Gets given value as a string that can be parsed by the Configuration. The string is formatted so as to be either used as is in a bash shell (ie., python main.py –param_name string), or with merge_from_command_line (ie., config.merge_from_command_line(f”–param_name {string}”)

Parameters:

param (Any) – parameter value to be returned as a valid string

Raises:

TypeError – if the type of ‘param’ cannot be enforced

Return type:

str

Returns:

string usable in the command line to reproduce the value of param

hook(hook_name)

Decorator used to keep track of registered params.

Parameters:

hook_name (str) – name of the hook to store

Return type:

Callable[[Callable], Callable]

Returns:

decorated function

is_type_valid(value, config_class)

Checks whether input ‘value’ can be saved in a YAML file by Configuration’s YAML Dumper.

Parameters:
  • value (Any) – value to check the type of

  • config_class (type) – Configuration class, which must be passed as argument to avoid circular imports :(

Return type:

bool

Returns:

result of the test

lazy_import(name)

Imports a module in such a way that it is only loaded in memory when it is actually used. Implementation from https://docs.python.org/3/library/importlib.html#implementing-lazy-imports.

Parameters:

name (str) – name of the module to load

Return type:

ModuleType

Returns:

the loaded module

new_print(*args, sep=' ', end='', file=None, **keywords)

Replaces the builtin print function during an experiment run such that printed messages are also logged. Please note that the default file (None) logs to logging’s root logger which will always go to the next line after each message. Therefore, the ‘end’ param does not replace n as usual, but adds a suffix after the message and before the n.

Parameters:
  • args – objects to print

  • sep (str) – how to separate the different objects

  • end (str) – suffix to add after the message

  • file (Optional[TextIOWrapper]) – file to print to, defaults to a logging to logging’s root logger with level logging.INFO

  • keywords – might contain ‘flush’, in which case raise an error

Raises:

TypeError – when the keyword arguments contain ‘flush’

Return type:

None

parse_type(string_to_process)

Parses an input string containing the type info for a parameter into a complex type as understood by the Configuration.check_type function.

Parameters:

string_to_process (str) – string to parse for type

Return type:

Union[type, tuple, list, dict, set, int]

Returns:

complex type

class Priority(value)

Bases: Enum

Define priority levels which can be used to qualify when a processing function should be performed.

ALWAYS_FIRST = -20
OFTEN_FIRST = -10
INDIFFERENT = 0
SITUATIONAL = 0
OFTEN_LAST = 10
ALWAYS_LAST = 20
recursive_set_attribute(obj, key, value)

Recursively gets attributes of ‘obj’ until object.__setattr__ can be used to force-set parameter ‘key’ to value ‘value’.

Parameters:
  • obj (Any) – object where to set the key to the value

  • key (str) – attribute of the object to set recursively

  • value (Any) – value to set

Return type:

None

set_function_attribute(func, attribute_name, value)

Adds an attribute to a function object.

Parameters:
  • func (Callable) – function to add the attribute to

  • attribute_name (str) – name of the attribute to add

  • value (Any) – value of the attribute

Return type:

None

update_state(state_descriptor)

Decorator used to store useful information in Configuration._state when using some recursive functions.

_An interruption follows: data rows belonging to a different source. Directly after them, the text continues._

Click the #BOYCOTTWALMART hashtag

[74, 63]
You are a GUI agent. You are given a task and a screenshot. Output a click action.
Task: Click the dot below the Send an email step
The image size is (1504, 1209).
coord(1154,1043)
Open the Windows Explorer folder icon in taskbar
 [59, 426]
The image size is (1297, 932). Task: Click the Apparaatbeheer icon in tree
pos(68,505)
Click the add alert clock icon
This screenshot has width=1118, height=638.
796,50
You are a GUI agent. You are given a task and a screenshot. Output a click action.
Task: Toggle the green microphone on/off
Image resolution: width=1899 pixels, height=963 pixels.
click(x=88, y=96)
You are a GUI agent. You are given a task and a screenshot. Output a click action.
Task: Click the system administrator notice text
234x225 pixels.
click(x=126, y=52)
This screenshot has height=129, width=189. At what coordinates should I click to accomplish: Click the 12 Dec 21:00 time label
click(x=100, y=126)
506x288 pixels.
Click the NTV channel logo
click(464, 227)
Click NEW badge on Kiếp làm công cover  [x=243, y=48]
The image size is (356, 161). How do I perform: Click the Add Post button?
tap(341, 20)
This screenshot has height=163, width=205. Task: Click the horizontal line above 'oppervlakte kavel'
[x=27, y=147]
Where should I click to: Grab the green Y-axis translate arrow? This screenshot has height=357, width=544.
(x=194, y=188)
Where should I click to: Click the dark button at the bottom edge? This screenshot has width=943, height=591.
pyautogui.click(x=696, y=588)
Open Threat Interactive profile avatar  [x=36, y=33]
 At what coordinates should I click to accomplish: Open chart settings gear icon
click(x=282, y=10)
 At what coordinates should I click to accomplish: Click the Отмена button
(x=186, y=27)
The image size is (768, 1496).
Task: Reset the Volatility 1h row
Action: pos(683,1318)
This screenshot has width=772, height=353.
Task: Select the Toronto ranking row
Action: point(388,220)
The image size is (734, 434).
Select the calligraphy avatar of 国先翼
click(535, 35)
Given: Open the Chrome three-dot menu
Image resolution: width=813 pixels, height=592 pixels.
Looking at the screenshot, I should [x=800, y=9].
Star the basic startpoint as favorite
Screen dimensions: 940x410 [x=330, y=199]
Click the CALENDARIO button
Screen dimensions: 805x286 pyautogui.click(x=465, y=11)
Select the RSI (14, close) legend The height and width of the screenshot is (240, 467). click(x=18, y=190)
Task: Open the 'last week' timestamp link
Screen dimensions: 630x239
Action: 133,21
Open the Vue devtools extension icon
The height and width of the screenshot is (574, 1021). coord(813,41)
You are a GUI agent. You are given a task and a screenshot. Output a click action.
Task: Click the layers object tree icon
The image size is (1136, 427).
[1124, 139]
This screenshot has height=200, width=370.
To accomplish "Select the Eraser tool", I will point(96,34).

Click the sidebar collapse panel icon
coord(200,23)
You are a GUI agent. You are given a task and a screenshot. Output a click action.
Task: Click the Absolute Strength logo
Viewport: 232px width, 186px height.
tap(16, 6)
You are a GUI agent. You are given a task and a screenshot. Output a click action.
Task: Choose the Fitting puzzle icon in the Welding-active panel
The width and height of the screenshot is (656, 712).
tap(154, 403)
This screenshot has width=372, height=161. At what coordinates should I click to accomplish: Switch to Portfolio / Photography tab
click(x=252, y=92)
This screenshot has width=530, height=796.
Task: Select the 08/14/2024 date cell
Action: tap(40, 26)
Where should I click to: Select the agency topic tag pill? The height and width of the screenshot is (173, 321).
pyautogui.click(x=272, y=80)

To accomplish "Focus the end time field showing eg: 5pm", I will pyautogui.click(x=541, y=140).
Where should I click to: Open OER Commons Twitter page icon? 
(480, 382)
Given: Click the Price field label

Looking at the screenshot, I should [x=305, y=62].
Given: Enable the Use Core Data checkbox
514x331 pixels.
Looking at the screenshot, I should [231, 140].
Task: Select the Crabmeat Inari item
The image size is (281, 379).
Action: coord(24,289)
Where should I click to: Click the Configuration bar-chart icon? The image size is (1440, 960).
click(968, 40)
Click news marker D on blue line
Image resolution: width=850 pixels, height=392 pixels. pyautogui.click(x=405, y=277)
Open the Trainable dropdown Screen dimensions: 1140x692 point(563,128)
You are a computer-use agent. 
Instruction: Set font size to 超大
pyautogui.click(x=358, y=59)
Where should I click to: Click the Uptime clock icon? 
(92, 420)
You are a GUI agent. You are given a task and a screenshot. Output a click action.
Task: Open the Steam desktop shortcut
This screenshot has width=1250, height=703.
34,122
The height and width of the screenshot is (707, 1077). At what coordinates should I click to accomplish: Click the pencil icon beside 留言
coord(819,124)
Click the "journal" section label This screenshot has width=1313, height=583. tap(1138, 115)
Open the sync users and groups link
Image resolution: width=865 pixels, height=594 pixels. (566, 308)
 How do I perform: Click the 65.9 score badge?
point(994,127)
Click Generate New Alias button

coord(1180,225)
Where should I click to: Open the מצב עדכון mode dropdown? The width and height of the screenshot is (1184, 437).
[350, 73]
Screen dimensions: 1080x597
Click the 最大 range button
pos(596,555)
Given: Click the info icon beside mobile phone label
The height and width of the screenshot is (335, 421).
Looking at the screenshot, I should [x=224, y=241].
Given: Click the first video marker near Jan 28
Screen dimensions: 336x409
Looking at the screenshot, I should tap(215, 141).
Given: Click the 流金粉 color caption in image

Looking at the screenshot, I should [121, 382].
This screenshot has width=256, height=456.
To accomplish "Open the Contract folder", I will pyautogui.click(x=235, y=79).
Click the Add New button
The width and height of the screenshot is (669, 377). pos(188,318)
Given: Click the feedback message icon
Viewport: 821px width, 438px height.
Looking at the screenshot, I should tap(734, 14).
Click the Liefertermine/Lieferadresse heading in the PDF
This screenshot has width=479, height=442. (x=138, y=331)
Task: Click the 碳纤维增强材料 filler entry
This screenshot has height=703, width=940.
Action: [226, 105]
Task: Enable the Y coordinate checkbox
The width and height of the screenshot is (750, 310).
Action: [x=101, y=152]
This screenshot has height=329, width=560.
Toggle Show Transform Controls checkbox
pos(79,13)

Kind of a hack, but very useful to keep track of the loading state and also to debug.

Parameters:

state_descriptor (str) – string indicating what to store in Configuration._state

Return type:

Callable[[Callable], Callable]

Returns:

decorated function

class TqdmLogFormatter(logger)

Bases: object

Context setting formatters used in logging handlers for tqdm bars. See https://github.com/tqdm/tqdm/issues/313

class TqdmLogger(logger)

Bases: StringIO

File to use in tqdm to make it log its bars to a logger. See https://github.com/tqdm/tqdm/issues/313

write(buffer)

Write string to file.

Returns the number of characters written, which is always equal to the length of the string.

flush()

Flush write buffers, if applicable.

This is not implemented for read-only and non-blocking streams.